In a experimental study conducted by Bayer AG Institute for Toxicology (L1384, T 4002138, 1982), SPF Wistar female rats were treated with 4-nitrobenzene-1,3-diamine in the concentration of 1000, 1500, 2000, 2500, 3100 mg/kg bw orally by gavage. All animals died at 3100 mg/kg bw, 9 female rats were died at 2500 mg/kg bw, 7 female rats were died at 2000 mg/kg bw, 5 female rats were died at 1500 mg/kg bw and No mortality were observed at 1000 mg/kg bw. In addition, Anesthesia, tremors, shaggy coat, stomach side position, reduction of the general condition, sedation and weight loss were observed in treated female rats. No macroscopically specific gross findings were observed treated female rats. Therefore, LD50 was considered to be 1650 mg/kg (1380-1800) when SPF Wistar female rats were treated with 4-nitrobenzene-1,3-diamine orally by gavage.

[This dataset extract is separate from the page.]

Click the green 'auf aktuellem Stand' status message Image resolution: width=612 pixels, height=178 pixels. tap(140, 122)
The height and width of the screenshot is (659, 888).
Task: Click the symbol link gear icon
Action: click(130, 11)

In another experimental study summarized by Cosmetic Ingredient Review (Journal of the American College of Toxicology, Volume 11, Number 4, 1992) by In a acute oral toxicity study, mice were treated with 4-nitrobenzene-1,3-diamine orally. 50 % mortality observed at 500 mg/kg bw in treated mice. Therefore, LD50 was considered to be 500 mg/kg bw when mice were treated with 4-nitrobenzene-1,3-diamine orally.  

Also it is further supported experimental study conducted by Bayer AG Institute for Toxicology (L1384, T 4002138, 1982), SPF Wistar male rats were treated with 4-nitrobenzene-1,3-diamine in the concentration of 1000, 1500, 2000, 2500, 3100 mg/kg bw orally by gavage. All animals died at 3100 mg/kg bw, 8 male rats were died at 2500 mg/kg bw, 4 male rats were died 2000 mg/kg bw, 1 male rats were died at 1500 mg/kg bw and No mortality were observed at 1000 mg/kg bw. Sedation, anesthesia, abdominal / side position, tremor, rough coat, reduction of the general condition were observed in treated male rats. No macroscopically specific findings were observed in treated rats died during the experiment and some at the end of the experiment killed animals. Therefore, LD50 was considered to be 2050 mg/kg (1800- 2300) when SPF Wistar male rats were treated with 4-nitrobenzene-1,3-diamine orally by gavage.

 

 

Further it is supported by experimental study conducted by Lloyoet al(Food Cosmetics Toxicology. Vol. 15, pp. 607-610. 1977) on structurally similar read across substance 2-nitrobenzene-1,4-diamine (CAS no 5307-14-2), CFY male and female rats were treated with 2-nitrobenzene-1,4-diamine in the concentration of 1800 mg/kg (40 %) as solutions or suspensions in 0.5% aqueous gum tragacanth, containing 0.05% Na2SO3 orally by gavage. 50% mortality was observed in treated male and female rats at 1800 mg/kg bw. Lethargy and piloerection were observed in treated rat. Other reactions elicited by more than one of the test compounds included increased salivation, ataxia, fine body tremors, changes in respiratory rate, dieresis and diarrhea were observed in treated rat. Autopsy of the animals that died as a result of treatment revealed changes included darkening of the liver and kidneys, darkening or pallor of the spleen, haemorrhage of the lungs and intestines, and injection of the intestinal and mesenteric blood vessels. Autopsy of the survivor rats at the end of each experiment did not reveal any abnormalities indicative of residual systemic effects. Therefore, LD50 was considered to be 1800 mg/kg bw(1500-2300) when CFY male and female rats were treated with 2-nitrobenzene-1,4-diamine orally.  

Thought, the LD50 2050 mg/kg value for male rat is available, since the female are more sensitive than male, the LD50 for 4-nitrobenzene-1, 3-diamine is considered to be 1650 mg/kg.

Thus, based on the above studies on 4-nitrobenzene-1, 3-diamine and its read across substances, it can be concluded that LD50 value is less than 2000 mg/kg bw. Thus, comparing this value with the criteria of CLP regulation, 4-nitrobenzene-1,3-diamine can be classified as “Category IV” of acute oral toxicity.

Justification for classification or non-classification

Based on the above predictions and studies on 4-nitrobenzene-1, 3-diamine and its read across substances, it can be concluded that LD50 value is less than 2000 mg/kg bw. Thus, comparing this value with the criteria of CLP regulation, 4-nitrobenzene-1,3-diamine can be classified as “Category IV” of acute oral toxicity.